There is no revenue data for the Agent Stack in the financial report, indicating that these products may not have fully launched yet.
It can be inferred that Allaire is betting on one thing: the rise of the AI agent economy.
When AI agents need to pay each other, pay for computing power, pay for data, and pay for services, traditional credit card and bank account systems fail. AI agents have no ID, no SSN, and no bank willing to open an account for them. Stablecoins are the only payment medium in the AI agent era that does not require KYC adaptation. This is a structural advantage exclusive to Circle.
But the other side of the gamble is time.
If the AI agent economy does not scale by 2027, Circle's two key weapons (Arc + Agent Stack) will not have time to materialize. Meanwhile, the base has been thinned by interest rate cuts to below 3.5%. During this period, what will support Circle's $28 billion market capitalization.

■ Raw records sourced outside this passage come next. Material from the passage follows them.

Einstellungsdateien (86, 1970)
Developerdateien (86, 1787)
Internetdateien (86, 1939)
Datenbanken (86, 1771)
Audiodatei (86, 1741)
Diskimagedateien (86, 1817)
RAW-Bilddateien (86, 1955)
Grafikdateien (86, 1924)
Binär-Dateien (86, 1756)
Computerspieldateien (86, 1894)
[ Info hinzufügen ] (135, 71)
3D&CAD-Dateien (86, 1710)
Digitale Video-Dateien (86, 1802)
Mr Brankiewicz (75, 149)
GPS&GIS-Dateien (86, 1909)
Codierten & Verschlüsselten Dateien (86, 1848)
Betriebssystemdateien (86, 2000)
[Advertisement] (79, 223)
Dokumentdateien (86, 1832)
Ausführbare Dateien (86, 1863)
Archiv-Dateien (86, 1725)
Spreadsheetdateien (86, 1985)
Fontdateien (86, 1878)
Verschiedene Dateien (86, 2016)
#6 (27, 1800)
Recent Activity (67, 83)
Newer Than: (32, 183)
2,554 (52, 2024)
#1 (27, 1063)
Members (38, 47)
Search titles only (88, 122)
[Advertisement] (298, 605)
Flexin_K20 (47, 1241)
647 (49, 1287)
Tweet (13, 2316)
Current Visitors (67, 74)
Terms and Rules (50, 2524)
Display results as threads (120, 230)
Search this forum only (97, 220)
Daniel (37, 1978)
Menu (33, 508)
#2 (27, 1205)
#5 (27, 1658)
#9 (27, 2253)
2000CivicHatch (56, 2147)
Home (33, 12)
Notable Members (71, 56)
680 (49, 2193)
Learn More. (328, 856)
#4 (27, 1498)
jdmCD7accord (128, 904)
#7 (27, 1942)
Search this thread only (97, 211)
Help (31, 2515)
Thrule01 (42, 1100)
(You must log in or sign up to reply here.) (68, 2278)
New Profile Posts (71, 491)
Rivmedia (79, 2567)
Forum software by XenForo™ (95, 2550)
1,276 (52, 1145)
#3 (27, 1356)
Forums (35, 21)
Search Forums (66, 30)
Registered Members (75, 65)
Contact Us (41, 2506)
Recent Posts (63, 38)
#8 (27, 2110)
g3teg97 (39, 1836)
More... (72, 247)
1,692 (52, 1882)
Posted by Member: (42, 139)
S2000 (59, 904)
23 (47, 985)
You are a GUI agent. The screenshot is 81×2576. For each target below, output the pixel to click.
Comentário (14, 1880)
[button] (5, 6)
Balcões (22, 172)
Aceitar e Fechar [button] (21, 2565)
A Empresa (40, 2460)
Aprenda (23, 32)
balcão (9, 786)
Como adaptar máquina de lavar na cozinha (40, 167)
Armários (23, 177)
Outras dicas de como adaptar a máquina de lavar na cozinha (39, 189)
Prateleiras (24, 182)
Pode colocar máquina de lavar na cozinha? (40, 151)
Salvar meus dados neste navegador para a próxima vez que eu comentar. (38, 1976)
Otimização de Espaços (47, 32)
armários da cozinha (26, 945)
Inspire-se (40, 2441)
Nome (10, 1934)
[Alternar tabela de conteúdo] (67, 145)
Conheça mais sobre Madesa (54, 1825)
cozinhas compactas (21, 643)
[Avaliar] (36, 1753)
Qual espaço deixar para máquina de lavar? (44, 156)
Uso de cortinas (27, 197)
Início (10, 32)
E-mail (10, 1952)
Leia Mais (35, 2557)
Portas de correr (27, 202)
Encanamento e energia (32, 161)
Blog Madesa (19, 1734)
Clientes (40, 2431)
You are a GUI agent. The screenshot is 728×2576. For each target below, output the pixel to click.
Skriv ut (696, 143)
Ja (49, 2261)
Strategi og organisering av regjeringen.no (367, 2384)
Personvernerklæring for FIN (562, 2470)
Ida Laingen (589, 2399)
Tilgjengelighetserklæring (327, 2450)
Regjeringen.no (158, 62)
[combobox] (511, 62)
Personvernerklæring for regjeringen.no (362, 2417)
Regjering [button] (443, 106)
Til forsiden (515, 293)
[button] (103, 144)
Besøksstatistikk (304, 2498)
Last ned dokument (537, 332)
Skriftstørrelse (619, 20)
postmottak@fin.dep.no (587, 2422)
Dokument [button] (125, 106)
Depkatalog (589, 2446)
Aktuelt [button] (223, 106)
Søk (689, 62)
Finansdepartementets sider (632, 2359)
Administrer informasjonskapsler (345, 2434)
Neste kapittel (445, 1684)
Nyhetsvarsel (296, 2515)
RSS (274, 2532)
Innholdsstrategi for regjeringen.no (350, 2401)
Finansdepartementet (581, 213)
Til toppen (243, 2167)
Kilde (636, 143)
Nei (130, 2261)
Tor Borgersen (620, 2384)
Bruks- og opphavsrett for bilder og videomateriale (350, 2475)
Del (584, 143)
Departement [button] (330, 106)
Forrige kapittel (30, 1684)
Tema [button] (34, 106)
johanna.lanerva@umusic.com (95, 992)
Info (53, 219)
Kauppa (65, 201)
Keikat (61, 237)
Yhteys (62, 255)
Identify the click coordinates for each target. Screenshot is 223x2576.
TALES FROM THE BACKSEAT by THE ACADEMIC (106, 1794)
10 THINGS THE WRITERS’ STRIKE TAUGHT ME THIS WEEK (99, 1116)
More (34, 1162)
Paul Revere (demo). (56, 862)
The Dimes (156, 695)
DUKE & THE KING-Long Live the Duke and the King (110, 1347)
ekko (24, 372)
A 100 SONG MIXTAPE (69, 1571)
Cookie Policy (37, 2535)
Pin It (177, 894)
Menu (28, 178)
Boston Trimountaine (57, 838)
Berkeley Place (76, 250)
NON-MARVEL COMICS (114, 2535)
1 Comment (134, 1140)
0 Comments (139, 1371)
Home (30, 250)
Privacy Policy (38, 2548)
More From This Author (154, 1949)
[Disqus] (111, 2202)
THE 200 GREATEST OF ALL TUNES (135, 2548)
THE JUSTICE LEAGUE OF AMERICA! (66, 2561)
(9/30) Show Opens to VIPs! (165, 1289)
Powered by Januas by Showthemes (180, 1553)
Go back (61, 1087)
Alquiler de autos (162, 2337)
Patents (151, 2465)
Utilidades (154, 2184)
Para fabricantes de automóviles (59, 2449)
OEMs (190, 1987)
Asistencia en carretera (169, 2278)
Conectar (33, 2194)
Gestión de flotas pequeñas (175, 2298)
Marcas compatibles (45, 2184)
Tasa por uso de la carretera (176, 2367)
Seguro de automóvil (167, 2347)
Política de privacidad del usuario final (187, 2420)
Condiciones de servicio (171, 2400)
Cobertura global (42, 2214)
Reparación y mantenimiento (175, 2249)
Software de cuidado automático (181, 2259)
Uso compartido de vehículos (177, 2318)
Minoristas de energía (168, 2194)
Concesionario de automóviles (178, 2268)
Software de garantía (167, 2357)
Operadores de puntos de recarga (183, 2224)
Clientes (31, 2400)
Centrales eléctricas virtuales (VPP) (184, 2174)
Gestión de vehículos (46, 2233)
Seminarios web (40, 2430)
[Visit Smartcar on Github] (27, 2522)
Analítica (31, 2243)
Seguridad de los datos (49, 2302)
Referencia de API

At the same time, there are things not clearly explained in the ARC Token whitepaper, including the interest distribution mechanism between token holders and Circle company shareholders. If the Arc Network really takes off, how will validator rewards, network fees, and application revenue be divided between these two types of stakeholders. In the Q1 earnings call, the management reiterated the existing full-year guidance, but clearly stated that it "does not include the impact of ARC Token presale, Arc incentive programs, and Arc future revenue." This is a typical omission.
Allaire presents Arc as a story that is separate from Circle's company valuation, but he is not yet ready to tell the market how these two stories will ultimately be reconciled into one balance sheet.
We will slowly see what kind of answer Circle will provide to these remaining questions.